Your answer should be an exact copy of the lines from the one containing "Hide the Background layer" through the last line of the records below, without any pictures.

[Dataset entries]
*** Begin section ***

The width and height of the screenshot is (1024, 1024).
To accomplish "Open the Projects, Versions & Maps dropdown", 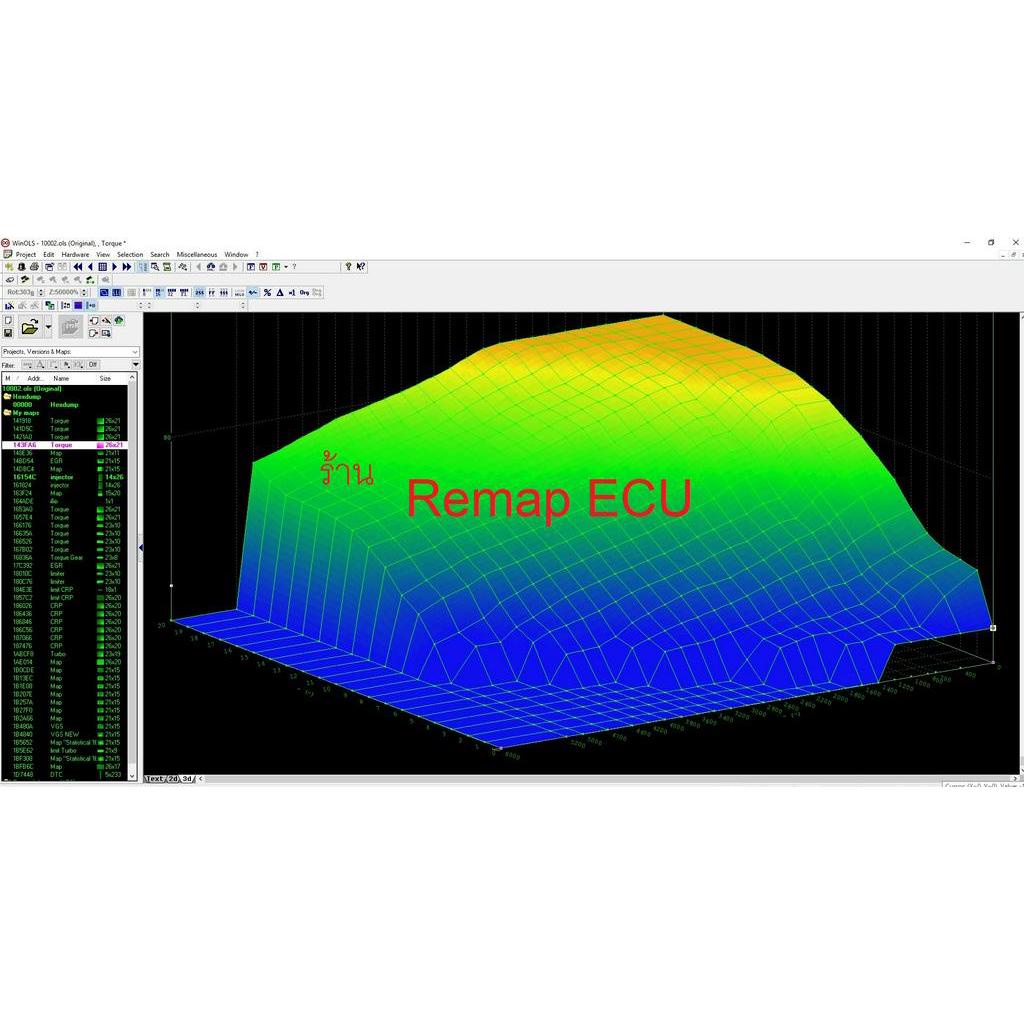I will coord(135,352).
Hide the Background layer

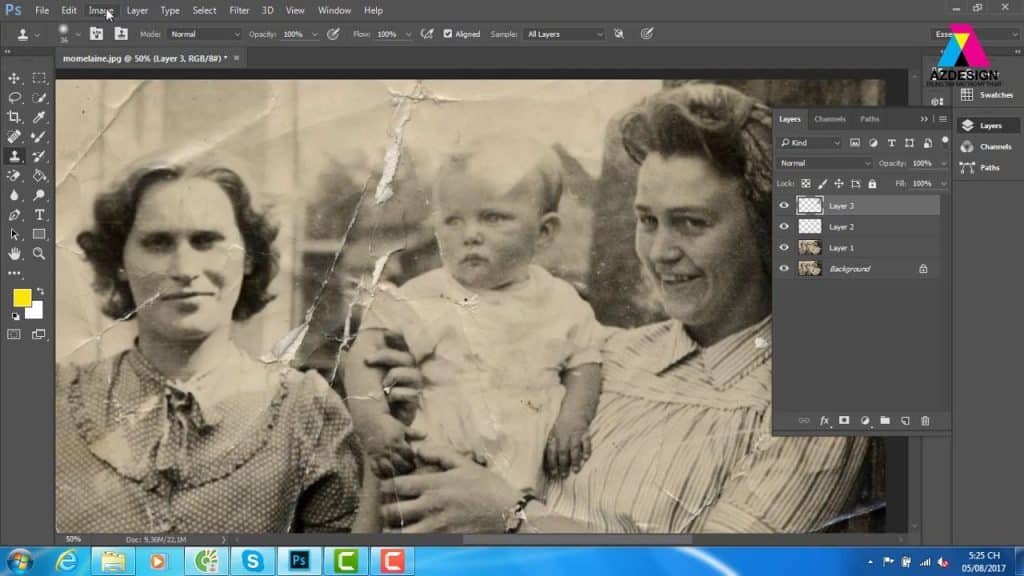784,268
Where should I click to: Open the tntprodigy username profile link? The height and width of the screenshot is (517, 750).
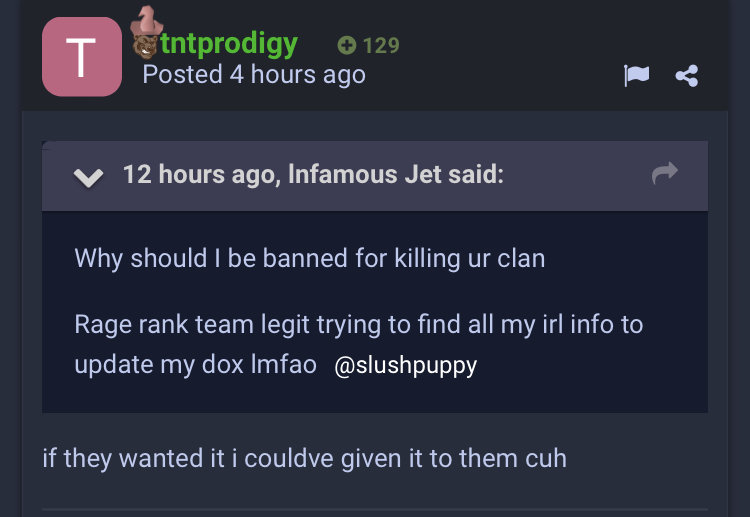(229, 44)
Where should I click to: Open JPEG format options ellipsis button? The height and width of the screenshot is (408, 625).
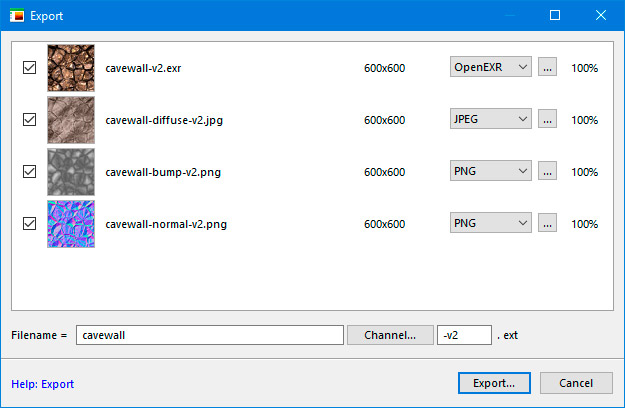tap(547, 120)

*** End section ***

### Solution to this exercise:
Hide the Background layer

784,268
Where should I click to: Open the tntprodigy username profile link? The height and width of the screenshot is (517, 750).
(229, 44)
Where should I click to: Open JPEG format options ellipsis button? The height and width of the screenshot is (408, 625).
tap(547, 120)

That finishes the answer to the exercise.